Variety Reviews - J. Edgar and references Ken's "Women In Love " Nude Wrestling Scene!
"True to Eastwood's understated nature, "J. Edgar" offers the "tasteful" treatment of such potentially salacious subject matter, though a more outre Oliver Stone-like approach might have made for a livelier film. With the exception of a few profanities (enough to land the pic an audience-limiting R rating) and a lone homoerotic wrestling scene so tame that Ken Russell's "Women in Love" feels like an X by comparison, the film could pass for something Warners would have released in an earlier era -- earlier even than many of the events depicted onscreen, as suggested by Tom Stern's cinematography, desaturated nearly to black-and-white."

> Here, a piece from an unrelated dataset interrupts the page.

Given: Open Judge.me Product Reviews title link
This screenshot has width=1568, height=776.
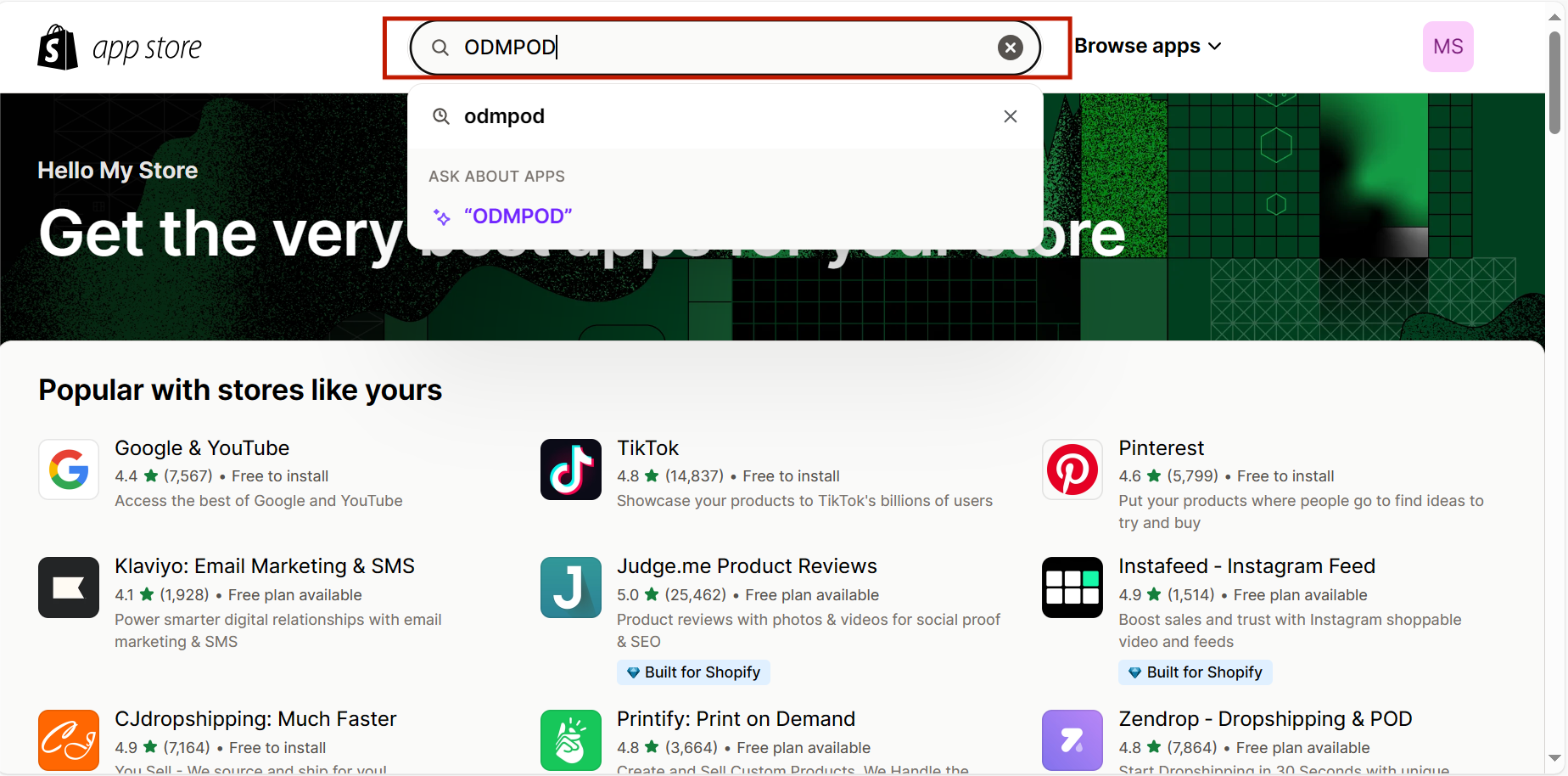Looking at the screenshot, I should (x=747, y=566).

Ken posted the Variety review a few days ago. Eastwood is a great director and DiCaprio is outstanding in all he does but they needed opera and burlesque theme here to REALLY show the world how gory J. Edgar Hoover was. (I actually own a hand signed letter (in pencil) hand typed by the late man himself. My much older late boyfriend's Uncle owned a bank in Omaha, Nebraska which was robbed and Hoover looked into it.)

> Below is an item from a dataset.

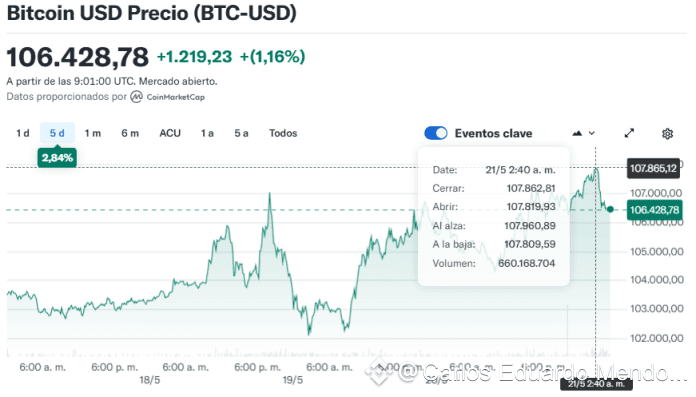Open chart settings gear icon

[667, 133]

What else to flesh out that classic example of "the guy screaming loudest in church about 'sinners' has the most to hide" dictum but raging colours and Lisztomania style eye candy? (I answer this myself below...) From what I've seen the script writer was simply too kind and yet here was probably the closest to an official US Nazi that the world will ever see!! Hoover would hound people for checking out library books or going to a concert he did not like-even if they had ZERO leftist affiliations. My script would have had Jean Seberg and Paul Robeson show up as avenging angels ( he destroyed both of their lives) and Jean would hold up a mirror to show Hoover's femininity and latent homosexuality and Robeson would show the reflection of Hoover's long rumoured black ancestry. (The fact he did not file his birth certificate until he was 43 is apparently glossed over as well.) Looks like Leo and Clint Eastwood did great with what they has to work with though even if it wasn't Alan Bates or Ollie Reed's phenomenal bodies framed by Ken's genius at understated psychological turmoil. And there I go stereotyping the man as glittery camp "visionary" blah blah blah! The film could have been closer to Ken's understated and comparatively (to some of his other films) sedate vision and benefited greatly as well I'm sure.